Zeugen des Auferstandenen in der Welt

Liebe Pfarreiangehörige,
Die Karwoche und besonders die Feier der Osternacht ist die unübertreffliche Erinnerungsfeier der Mysterien Christi. Sie hat es in sich, denn laut einem jüdischen Sprichwort ist die Erinnerung das Geheimnis der Erlösung. Insofern bleibt keiner unberührt, der sich auf diese Feier einlässt.

Die Osternacht mit Ihnen und Euch zum ersten Mal erlebt zu haben, vor allem in betender und stärkender Gemeinschaft beider Pfarreien, hat mich mit Freude und Zuversicht erfüllt. Dafür möchte ich allen Teilnehmenden danken.

Mit der Taufe und Aufnahme eines Erwachsenen, sowie der Stärkung im Glauben zusätzlicher fünf Erwachsener durch den Empfang des Sakramentes der Firmung, konnten wir uns auf unser neues Leben aus Gottes Geist besinnen.

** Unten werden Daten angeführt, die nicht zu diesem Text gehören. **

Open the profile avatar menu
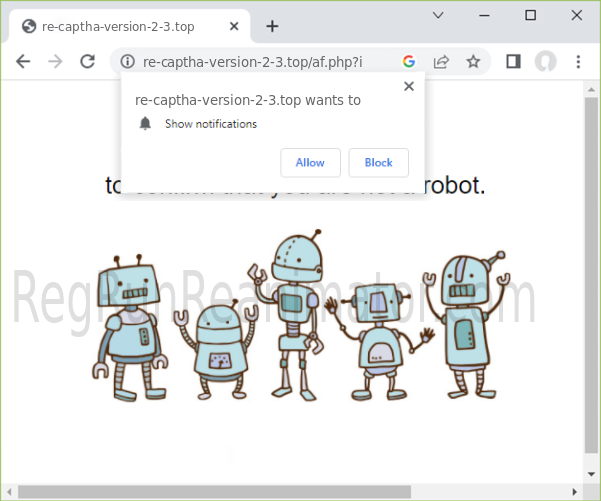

In dieser Nacht der Nächte, geprägt besonders durch die Symbolik von Dunkelheit und Licht, mussten wir uns für lange Zeit dem Dunkel des eigenen Lebens und unserer Welt aussetzen und es aushalten, bis zum lang ersehnten Eintritt des freudigen und erlösenden Lichtes des Auferstandenen. Daher die Einladung der Predigt, die Wundmale in den Blick zu nehmen: «Denn der Auferstandene hat die Verwundungen seines Lebens- und Liebeszeugnisses selbst in seiner Auferstehung nicht verdeckt, verschleiert oder verdunkelt.» Daher die erlösende Einladung, eigene Wunden und Enttäuschungen als Einzelne und als Gemeinschaft in die Wundmale des Auferstandenen hinein zu legen. Denn nur so lassen wir uns im wahrsten Sinne «greifen und ergreifen» vom Licht des Auferstandenen. Die zweite Botschaft der Osternacht besteht darin, beflügelt durch die Erlösungstat Jesu Christi, «los gehen» und «aufbrechen» zu wollen, um des Menschen und um Gottes Willen, wie die Frauen nach ihrer Erfahrung am Grab.
Wir als Seelsorgeeinheit sind losgegangen und aufgebrochen, und dies schon seit einiger Zeit. Aber auch heute noch dürfen wir aufbrechen, um unter Menschen in Not überall auf der Erde ein Zeugnis unserer Begegnung mit dem Auferstandenen abzulegen. Wir tun es nicht nur im Gebet, sondern auch tatkräftig durch unsere Spenden. Wir tun es auch durch unsere gewachsenen Beziehungen mit Ecuador (Manglaralto, Münchenstein), Haiti und Syrien (Eine-Welt-Gruppe Arlesheim). Ich danke Ihnen für dieses Zeugnis und ermutige uns alle, diese Projekte weiterhin zu unterstützen. Und für alle Freiwilligen in diesem Gebiet erbitte ich Gottes reichen Segen.